B. Why
Dialektika Hegelian memberikan kerangka kerja yang sistematis untuk menyelesaikan konflik yang sering muncul dalam audit perpajakan. Kompleksitas sistem perpajakan modern, terutama di negara dengan peraturan pajak yang terus berkembang seperti Indonesia, menciptakan potensi ketidaksesuaian yang signifikan antara wajib pajak (WP) dan otoritas pajak.
1. Memfasilitasi Penyelesaian Konflik Secara Logis
Dalam audit perpajakan, auditor sering menghadapi situasi di mana data yang dilaporkan WP tidak sesuai dengan temuan auditor. Konflik ini dapat disebabkan oleh:
- Interpretasi peraturan yang berbeda.
- Kurangnya pemahaman WP terhadap kewajiban perpajakan.
- Kekurangan dalam sistem administrasi WP.
Pendekatan Hegelian membantu menguraikan konflik ini dengan menyusun proses penyelesaian berdasarkan tahapan Tesis Antitesis Sintesis:
- Tesis: Mewakili klaim awal WP tentang kewajibannya.

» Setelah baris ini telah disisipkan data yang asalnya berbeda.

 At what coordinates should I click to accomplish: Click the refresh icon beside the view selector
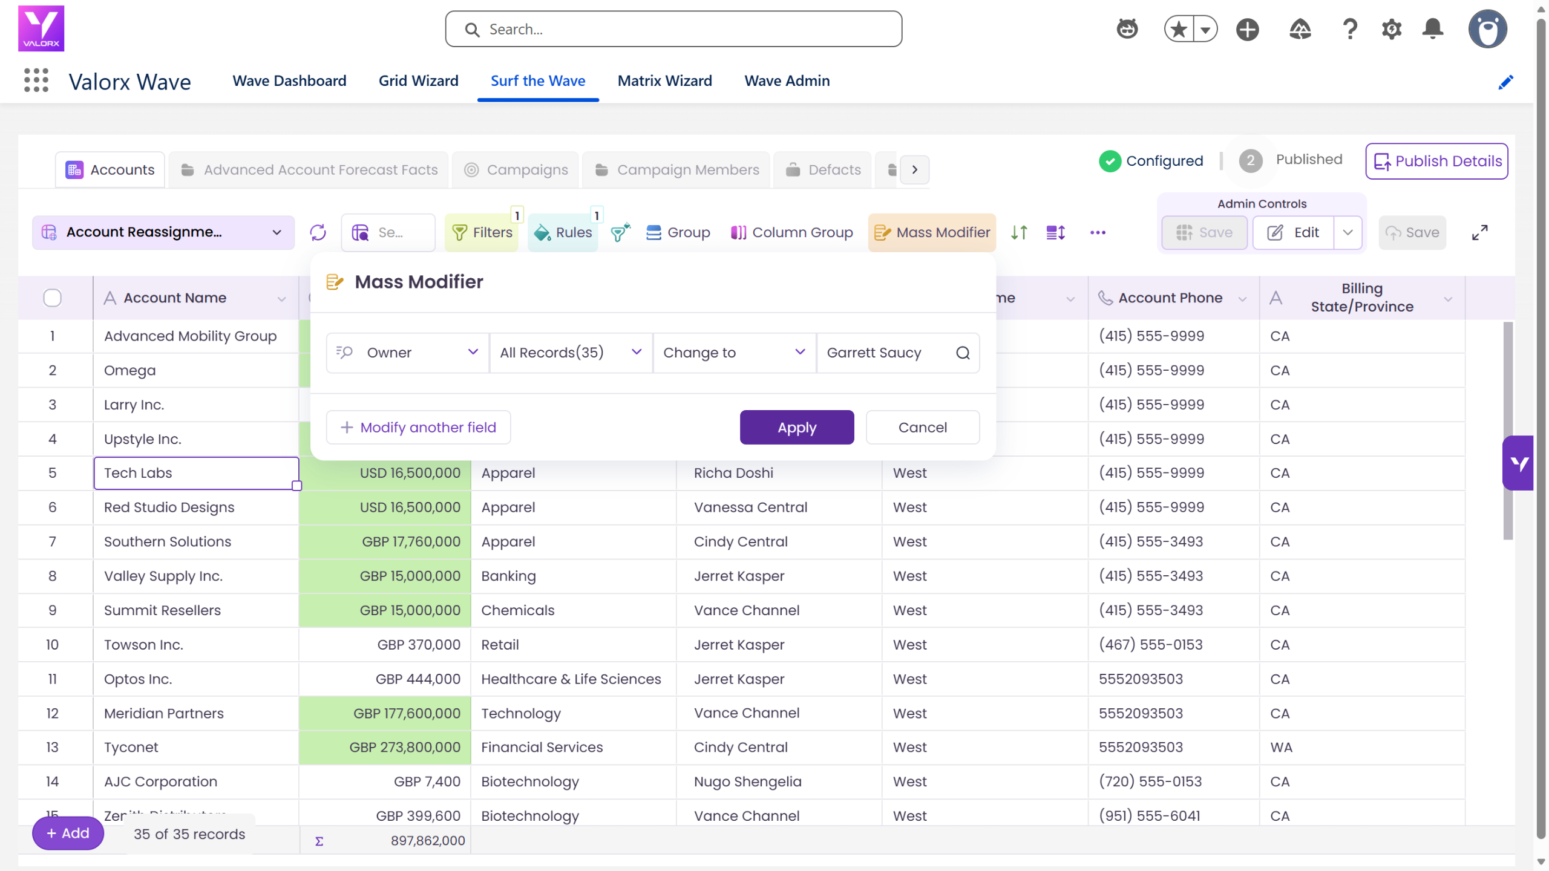pyautogui.click(x=318, y=232)
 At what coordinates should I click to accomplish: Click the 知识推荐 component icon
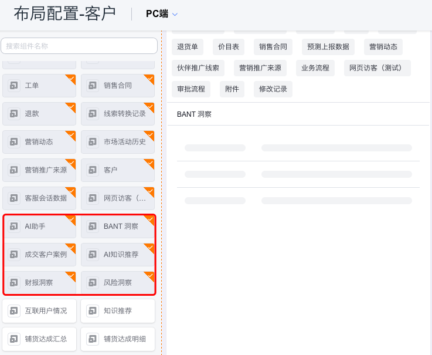click(93, 311)
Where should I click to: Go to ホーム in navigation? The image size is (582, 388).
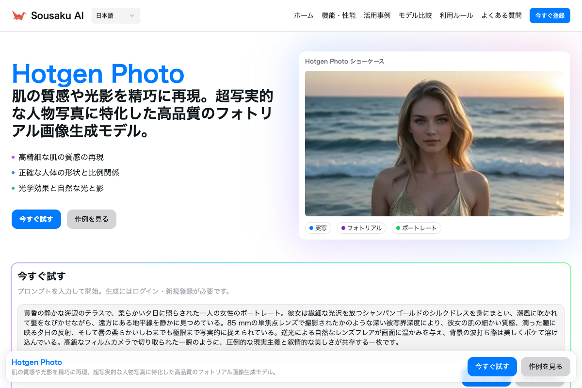[304, 16]
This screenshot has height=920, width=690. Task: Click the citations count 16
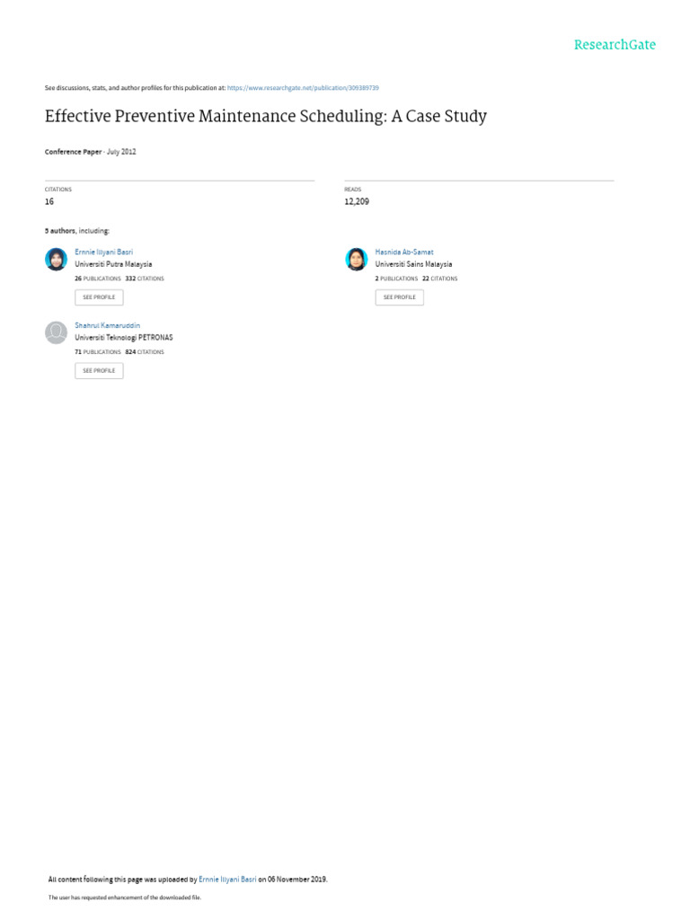(x=49, y=201)
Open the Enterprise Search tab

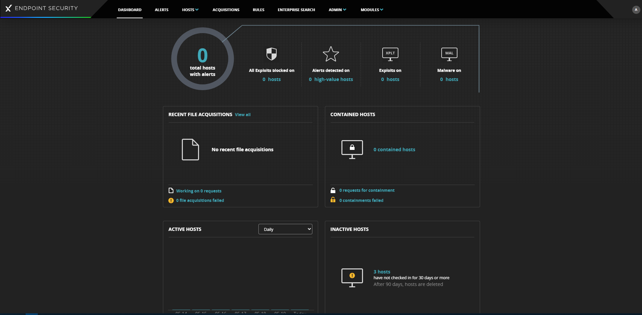[x=296, y=10]
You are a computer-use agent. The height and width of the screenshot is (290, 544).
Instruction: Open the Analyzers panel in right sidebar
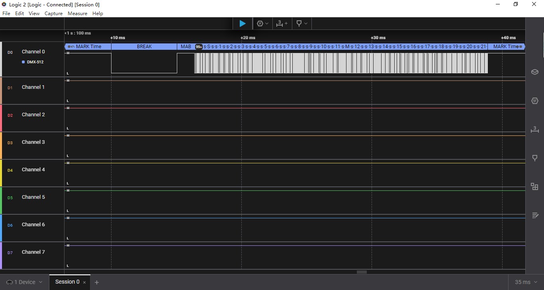coord(534,101)
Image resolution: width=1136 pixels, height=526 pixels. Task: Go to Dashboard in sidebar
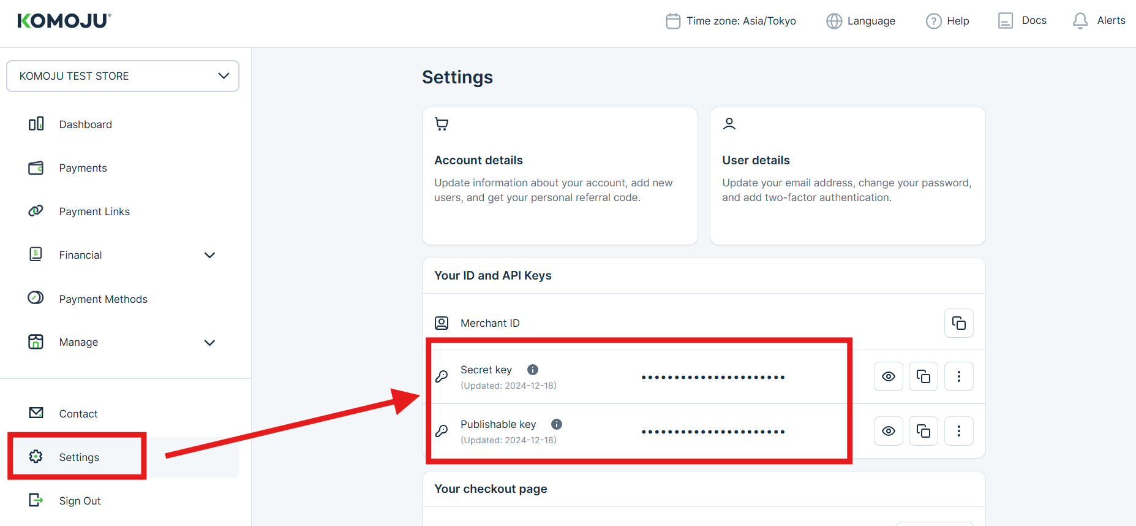pos(85,124)
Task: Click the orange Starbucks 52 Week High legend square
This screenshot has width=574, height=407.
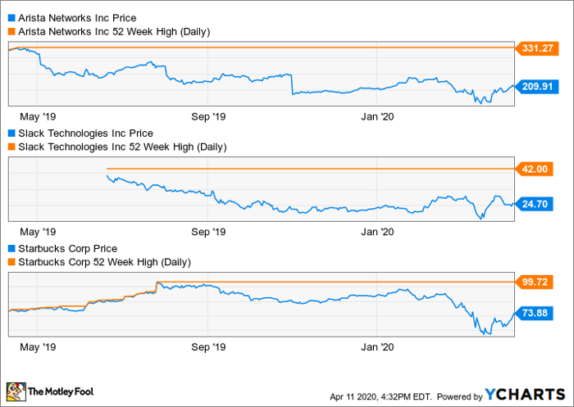Action: point(11,263)
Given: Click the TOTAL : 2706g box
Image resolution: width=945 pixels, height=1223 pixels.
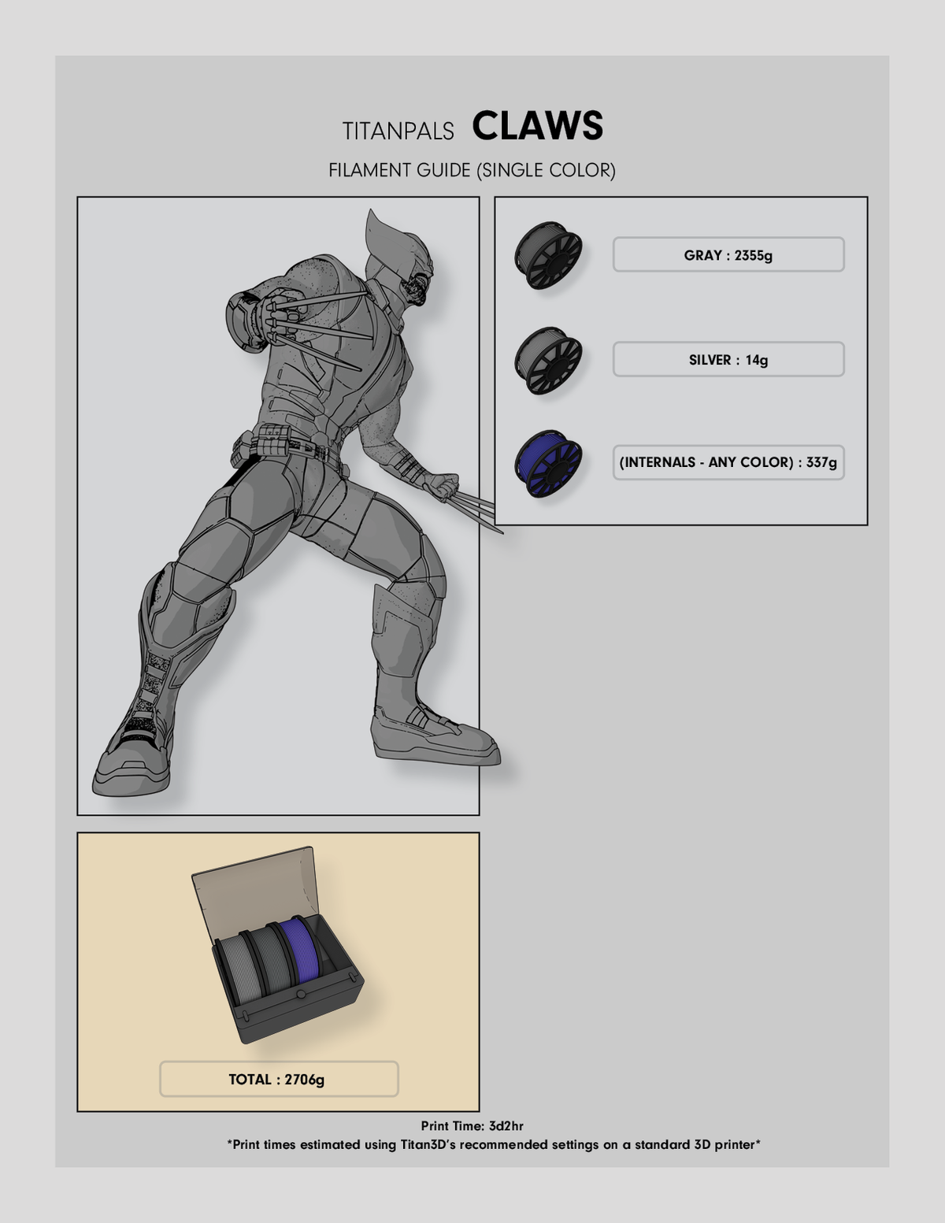Looking at the screenshot, I should pos(279,1079).
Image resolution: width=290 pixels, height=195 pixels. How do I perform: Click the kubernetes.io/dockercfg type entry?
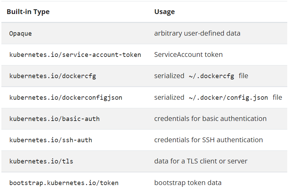pos(53,76)
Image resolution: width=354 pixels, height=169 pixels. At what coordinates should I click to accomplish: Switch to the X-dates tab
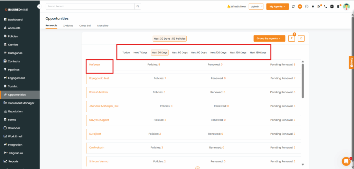point(68,26)
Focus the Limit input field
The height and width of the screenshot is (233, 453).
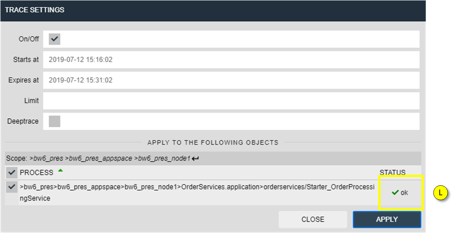tap(231, 101)
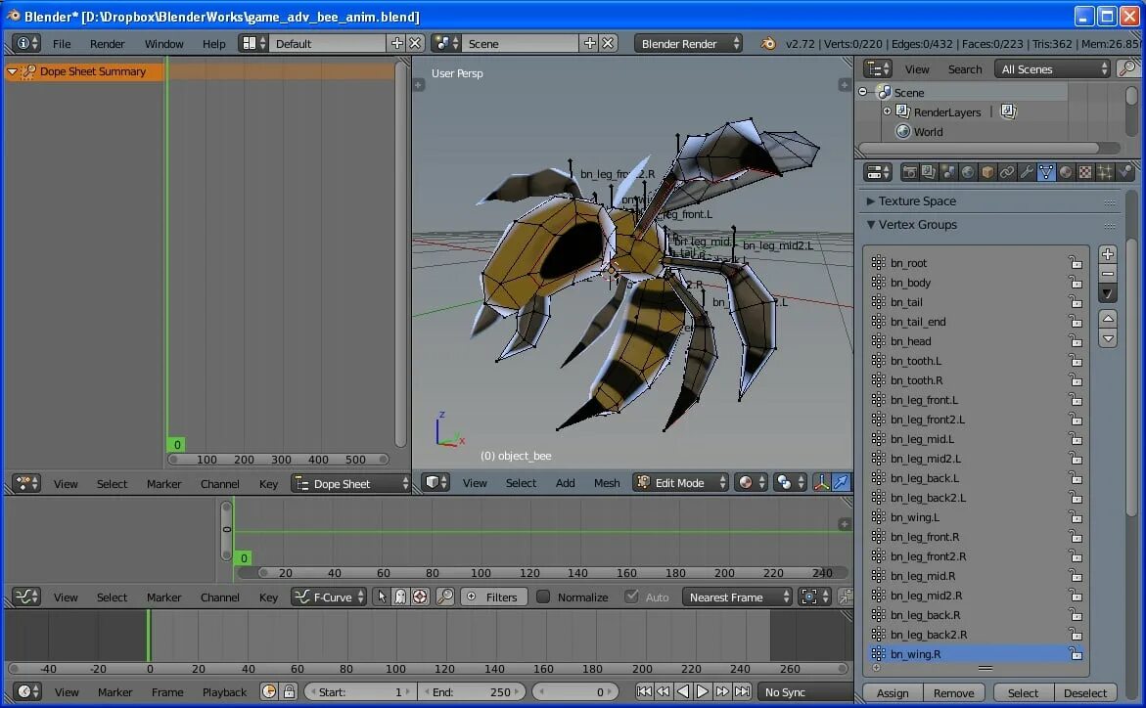Image resolution: width=1146 pixels, height=708 pixels.
Task: Open the Render camera properties tab
Action: pos(909,172)
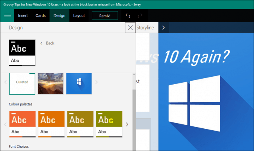Screen dimensions: 254x151
Task: Show next image inspiration options arrow
Action: [x=96, y=82]
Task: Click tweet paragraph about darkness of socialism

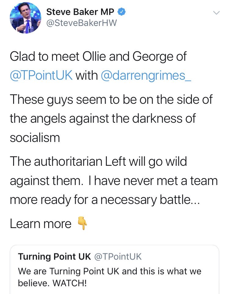Action: click(111, 118)
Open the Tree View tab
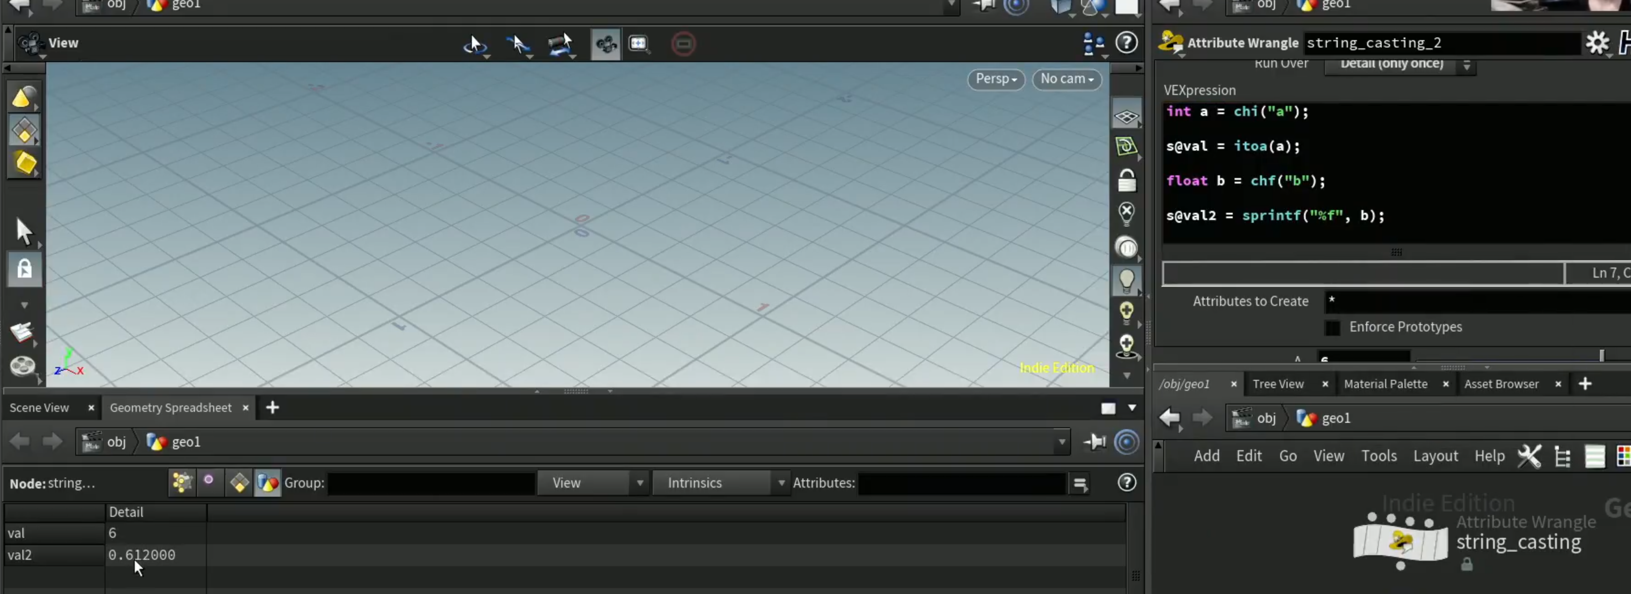Image resolution: width=1631 pixels, height=594 pixels. (x=1278, y=384)
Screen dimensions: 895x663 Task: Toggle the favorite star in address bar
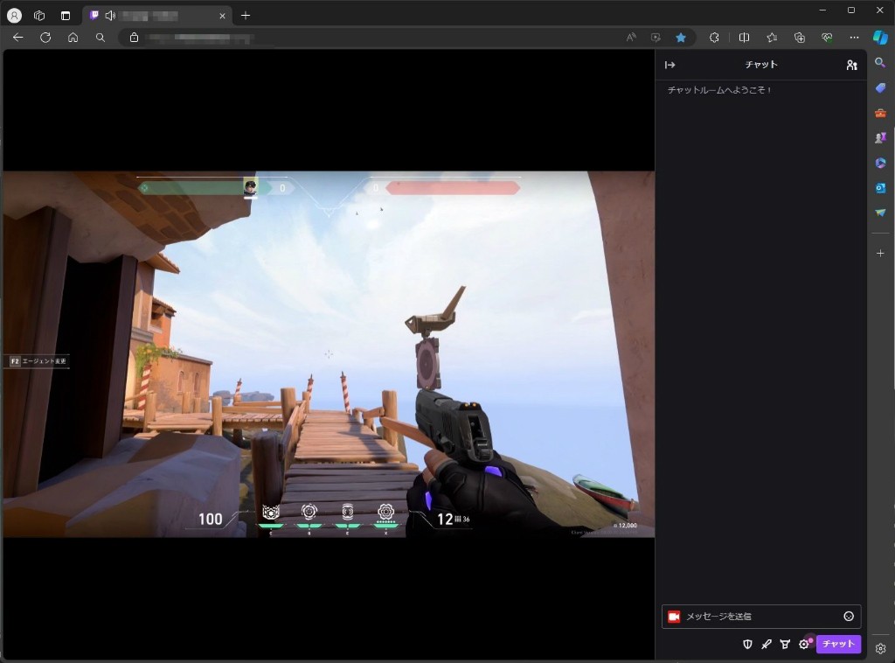click(680, 38)
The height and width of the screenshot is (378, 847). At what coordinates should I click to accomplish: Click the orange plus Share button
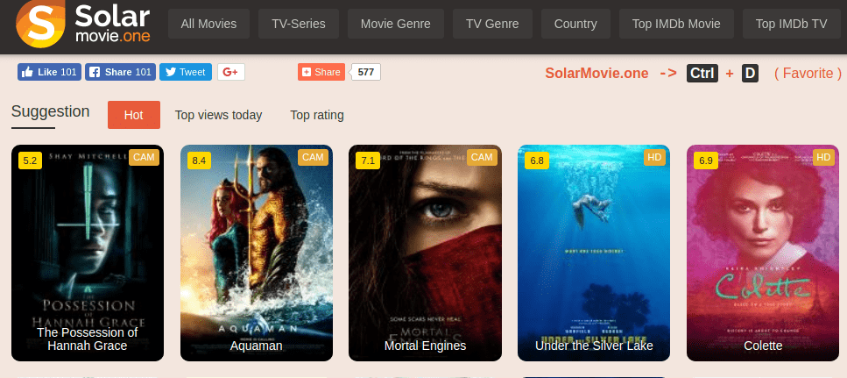click(321, 72)
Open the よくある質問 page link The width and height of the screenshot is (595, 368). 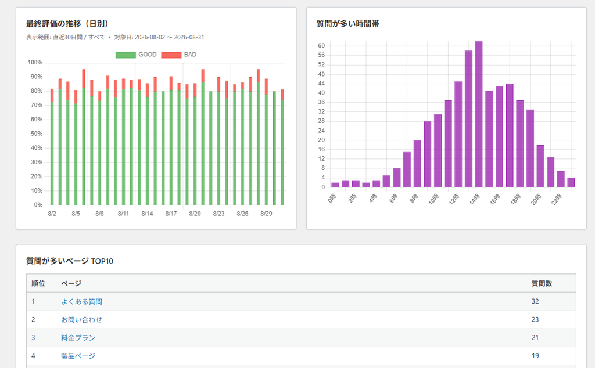point(81,302)
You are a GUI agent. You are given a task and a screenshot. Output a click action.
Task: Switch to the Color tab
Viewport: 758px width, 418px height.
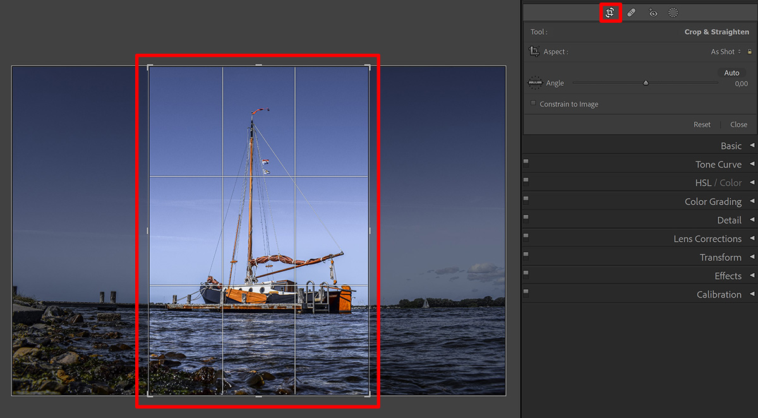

- Antitesis: Menggambarkan temuan auditor yang bertentangan.
- Sintesis: Menyediakan solusi berbasis logika dan data yang diterima kedua belah pihak.
Dengan kerangka ini, dialog antara WP dan auditor menjadi lebih terarah, berbasis fakta, dan berorientasi pada solusi.
2. Mendorong Pemahaman yang Lebih Dalam terhadap Sistem Perpajakan
Audit tidak hanya bertujuan untuk mendeteksi kesalahan tetapi juga memperbaiki pemahaman WP terhadap kewajiban pajaknya. Model dialektika Hegelian mendorong pembelajaran kolektif, di mana:
- Auditor dapat memahami alasan di balik kesalahan WP.
- WP dapat menerima penjelasan logis atas temuan auditor.
Hasilnya, kedua pihak mendapatkan pemahaman yang lebih baik tentang bagaimana menerapkan peraturan perpajakan secara efektif.
3. Relevansi dalam Sistem Perpajakan Indonesia
Dalam konteks Indonesia, pendekatan Hegelian sangat relevan mengingat:
- Kompleksitas peraturan perpajakan yang sering berubah.
- Perbedaan pemahaman antara WP kecil (seperti UKM) dan perusahaan besar.
- Perlunya keadilan dalam menyelesaikan sengketa pajak.